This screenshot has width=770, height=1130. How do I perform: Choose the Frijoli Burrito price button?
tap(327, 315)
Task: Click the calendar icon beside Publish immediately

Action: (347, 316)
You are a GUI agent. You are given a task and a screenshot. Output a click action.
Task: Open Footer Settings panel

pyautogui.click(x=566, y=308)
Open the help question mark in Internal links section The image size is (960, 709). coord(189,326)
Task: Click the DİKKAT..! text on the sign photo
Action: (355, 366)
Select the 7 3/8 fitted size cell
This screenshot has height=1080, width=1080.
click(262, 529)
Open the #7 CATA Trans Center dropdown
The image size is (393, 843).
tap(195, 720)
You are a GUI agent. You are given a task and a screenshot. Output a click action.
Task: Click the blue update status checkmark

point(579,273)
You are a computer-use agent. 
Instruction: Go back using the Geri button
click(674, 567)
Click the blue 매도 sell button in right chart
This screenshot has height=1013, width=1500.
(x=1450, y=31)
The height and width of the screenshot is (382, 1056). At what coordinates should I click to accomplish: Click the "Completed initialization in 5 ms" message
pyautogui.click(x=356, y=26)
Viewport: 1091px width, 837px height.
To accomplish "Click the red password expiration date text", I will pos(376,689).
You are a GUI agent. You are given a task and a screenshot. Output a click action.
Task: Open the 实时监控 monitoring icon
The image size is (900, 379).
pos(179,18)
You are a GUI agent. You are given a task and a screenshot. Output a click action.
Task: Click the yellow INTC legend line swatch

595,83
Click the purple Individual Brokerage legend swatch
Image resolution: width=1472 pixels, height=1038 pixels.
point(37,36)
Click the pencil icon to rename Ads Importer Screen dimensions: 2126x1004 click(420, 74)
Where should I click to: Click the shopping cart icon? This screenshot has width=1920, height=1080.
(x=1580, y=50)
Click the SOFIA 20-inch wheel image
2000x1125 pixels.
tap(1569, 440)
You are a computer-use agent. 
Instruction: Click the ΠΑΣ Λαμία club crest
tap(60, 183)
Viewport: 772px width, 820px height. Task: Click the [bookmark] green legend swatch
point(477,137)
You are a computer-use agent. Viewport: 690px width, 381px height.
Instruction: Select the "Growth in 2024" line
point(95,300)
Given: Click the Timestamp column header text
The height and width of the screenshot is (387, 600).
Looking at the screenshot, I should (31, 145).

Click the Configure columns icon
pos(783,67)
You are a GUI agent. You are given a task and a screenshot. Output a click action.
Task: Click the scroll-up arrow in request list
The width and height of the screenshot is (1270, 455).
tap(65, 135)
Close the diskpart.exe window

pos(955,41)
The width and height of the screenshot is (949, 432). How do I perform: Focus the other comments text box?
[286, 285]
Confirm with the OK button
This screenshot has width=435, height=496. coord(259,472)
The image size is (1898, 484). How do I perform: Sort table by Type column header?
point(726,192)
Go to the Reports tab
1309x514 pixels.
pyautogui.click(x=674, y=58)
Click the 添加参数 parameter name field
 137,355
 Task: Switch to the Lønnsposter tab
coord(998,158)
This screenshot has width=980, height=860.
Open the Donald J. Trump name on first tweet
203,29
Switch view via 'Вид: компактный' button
===============
Problem description – The reply must contain each line of the material, reproduced faithfully.

Response –
This screenshot has width=770, height=1130. How do I perform: Choose the Frijoli Burrito price button?
tap(327, 315)
Task: Click the calendar icon beside Publish immediately

Action: (347, 316)
You are a GUI agent. You are given a task and a screenshot. Output a click action.
Task: Open Footer Settings panel

pyautogui.click(x=566, y=308)
Open the help question mark in Internal links section The image size is (960, 709). coord(189,326)
Task: Click the DİKKAT..! text on the sign photo
Action: (355, 366)
Select the 7 3/8 fitted size cell
This screenshot has height=1080, width=1080.
click(262, 529)
Open the #7 CATA Trans Center dropdown
The image size is (393, 843).
tap(195, 720)
You are a GUI agent. You are given a task and a screenshot. Output a click action.
Task: Click the blue update status checkmark

point(579,273)
You are a computer-use agent. 
Instruction: Go back using the Geri button
click(674, 567)
Click the blue 매도 sell button in right chart
This screenshot has height=1013, width=1500.
(x=1450, y=31)
The height and width of the screenshot is (382, 1056). At what coordinates should I click to accomplish: Click the "Completed initialization in 5 ms" message
pyautogui.click(x=356, y=26)
Viewport: 1091px width, 837px height.
To accomplish "Click the red password expiration date text", I will pos(376,689).
You are a GUI agent. You are given a task and a screenshot. Output a click action.
Task: Open the 实时监控 monitoring icon
The image size is (900, 379).
pos(179,18)
You are a GUI agent. You are given a task and a screenshot. Output a click action.
Task: Click the yellow INTC legend line swatch

595,83
Click the purple Individual Brokerage legend swatch
Image resolution: width=1472 pixels, height=1038 pixels.
point(37,36)
Click the pencil icon to rename Ads Importer Screen dimensions: 2126x1004 click(420, 74)
Where should I click to: Click the shopping cart icon? This screenshot has width=1920, height=1080.
(x=1580, y=50)
Click the SOFIA 20-inch wheel image
2000x1125 pixels.
tap(1569, 440)
You are a computer-use agent. 
Instruction: Click the ΠΑΣ Λαμία club crest
tap(60, 183)
Viewport: 772px width, 820px height. Task: Click the [bookmark] green legend swatch
point(477,137)
You are a computer-use agent. Viewport: 690px width, 381px height.
Instruction: Select the "Growth in 2024" line
point(95,300)
Given: Click the Timestamp column header text
The height and width of the screenshot is (387, 600).
Looking at the screenshot, I should (31, 145).

Click the Configure columns icon
pos(783,67)
You are a GUI agent. You are given a task and a screenshot. Output a click action.
Task: Click the scroll-up arrow in request list
The width and height of the screenshot is (1270, 455).
tap(65, 135)
Close the diskpart.exe window

pos(955,41)
The width and height of the screenshot is (949, 432). How do I perform: Focus the other comments text box?
[286, 285]
Confirm with the OK button
This screenshot has width=435, height=496. coord(259,472)
The image size is (1898, 484). How do I perform: Sort table by Type column header?
point(726,192)
Go to the Reports tab
1309x514 pixels.
pyautogui.click(x=674, y=58)
Click the 添加参数 parameter name field
 137,355
 Task: Switch to the Lønnsposter tab
coord(998,158)
This screenshot has width=980, height=860.
Open the Donald J. Trump name on first tweet
203,29
Switch view via 'Вид: компактный' button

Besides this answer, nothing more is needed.